When doing addition you always have a dangling bit when an overflow happens like this (-3) + (+3):

  1 0 1
+ 0 1 1
  -----
1 0 0 0

But what about subtraction (-3) - (+3)?

  1 0 1
- 0 1 1
  -----
  0 1 0

0b010 is 2 which is not the correct result we expected being -6. There is an overflow and the extra bit is not even generated so how will it get detected that there is an overflow?

I guess a correct way to tackle this is to sign extend the inputs first?


Solution

  • How signed overflow is detected in logic

    (-3) - (+3) = (-3) + (-3) = (-3) + (~3) + 1
    

    Using elementary school math and twos complement

        1
      101
    + 100
    ======
    

    finish it

     1011
      101
    + 100
    ======
      010
    

    SIGNED overflow happens when the carry in and carry out of the msbit are different. Which we see here. Another way to say that is, using the inverted operand B, if the msbits of the operands are the same and the result is not the same value then it is a signed overflow.

    Note that the carry out of the msbit is a not borrow, so a 1 means there was no borrow and a 0 means there was. Some processor architectures invert the carry out and call it a borrow bit, others do not. Either solution works you just have to have your comparison logic match as well as subtract with borrow.

    With grade school math we could just keep adding columns. If we could simply add one more bit to a register we could get complete answers for addition and subtraction. For multiplication we need twice as many bits. For 3 bit operands we need a 6 bit result to not overflow. To complement that you want a 6 bit numerator for a three bit divisor for division, ideally. Not all instruction sets provide this. And yes for signed operations you need to sign extend and for unsigned you need to zero pad, thus the difference between a signed multiply and an unsigned multiply. for 3 bit results (multiply) the signed/unsigned does not matter (do it on paper and pencil like grade school and this should be obvious).

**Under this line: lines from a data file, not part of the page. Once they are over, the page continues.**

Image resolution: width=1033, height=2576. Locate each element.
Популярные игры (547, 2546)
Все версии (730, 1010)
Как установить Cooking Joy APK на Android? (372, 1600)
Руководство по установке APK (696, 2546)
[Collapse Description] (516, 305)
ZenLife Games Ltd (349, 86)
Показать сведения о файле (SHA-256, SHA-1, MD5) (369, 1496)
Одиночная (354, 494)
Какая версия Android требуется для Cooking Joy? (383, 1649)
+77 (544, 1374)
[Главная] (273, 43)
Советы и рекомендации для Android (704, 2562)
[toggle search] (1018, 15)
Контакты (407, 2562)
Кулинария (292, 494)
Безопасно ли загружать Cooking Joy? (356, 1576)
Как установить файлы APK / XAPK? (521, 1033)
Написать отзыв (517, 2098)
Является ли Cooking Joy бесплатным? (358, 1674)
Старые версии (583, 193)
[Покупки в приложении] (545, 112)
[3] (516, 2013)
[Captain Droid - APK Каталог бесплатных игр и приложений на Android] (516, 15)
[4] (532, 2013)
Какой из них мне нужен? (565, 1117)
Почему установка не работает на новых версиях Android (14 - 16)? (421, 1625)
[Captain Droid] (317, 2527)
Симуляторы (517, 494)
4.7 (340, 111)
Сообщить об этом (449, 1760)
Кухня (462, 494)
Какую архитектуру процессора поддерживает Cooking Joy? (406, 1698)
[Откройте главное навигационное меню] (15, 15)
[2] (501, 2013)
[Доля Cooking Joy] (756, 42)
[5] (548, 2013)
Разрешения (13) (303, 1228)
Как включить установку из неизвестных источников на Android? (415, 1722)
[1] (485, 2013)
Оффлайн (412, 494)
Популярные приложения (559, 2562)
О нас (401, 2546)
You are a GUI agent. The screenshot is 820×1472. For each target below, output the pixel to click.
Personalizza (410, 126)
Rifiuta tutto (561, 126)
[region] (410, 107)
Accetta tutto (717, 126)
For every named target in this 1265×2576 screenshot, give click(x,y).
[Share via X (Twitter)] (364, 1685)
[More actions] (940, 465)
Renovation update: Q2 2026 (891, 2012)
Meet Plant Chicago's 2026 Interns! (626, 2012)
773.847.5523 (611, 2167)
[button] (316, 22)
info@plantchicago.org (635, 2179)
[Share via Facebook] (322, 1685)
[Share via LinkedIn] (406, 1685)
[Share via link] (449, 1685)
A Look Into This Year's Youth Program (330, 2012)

Likewise with 3 bit addition or subtraction there is no need to know unsigned vs signed.

    With addition and subtraction though the normal solution is add with carry and subtract with borrow. -3 - +3 gives -6 which we cannot represent with 3 bits, we need 4 but if we assume 3 bit registers then the only thing we can do is 6. Which means we are really trying to do 111101 - 000011.

         1011
       111101
      +111100
        ======
          010
    

    and if we visually do this and cut it in half

         1   011
       111   101
      +111   100
      ============
             010
    

    we can complete the subtraction using a second instruction (subtract with borrow)

      1111 
       111 
      +111 
      =====
       111
       
    

    111010 is -6, no overflow. The key is to get the carry out of the lower half into the carry in of the upper half.

    If the architecture inverts the carry bit on the way out of the subtract then it needs to invert the borrow bit on the way into a subtract with borrow, otherwise if it does not invert it out of sub then don't invert it into sbb. Add and adc (add with carry) work the same way, just nothing is inverted, the carry bit comes into adc as the carry in of the msbit.

    Multiply is not as simple it is not a single bit thing you need a whole registers worth of bits, so some architectures will give you that 3 bits times 3 bits equals 6 bits signed and unsigned multiply instructions. But for addition and subtraction there is no real need, use the carry bit and an additional instruction with the memory/registers that contain the rest of the bits. You can add/subtract as wide as you have memory/registers, 1000 bit plus 1000 bit is easy it is just one add and a bunch of adcs in a row.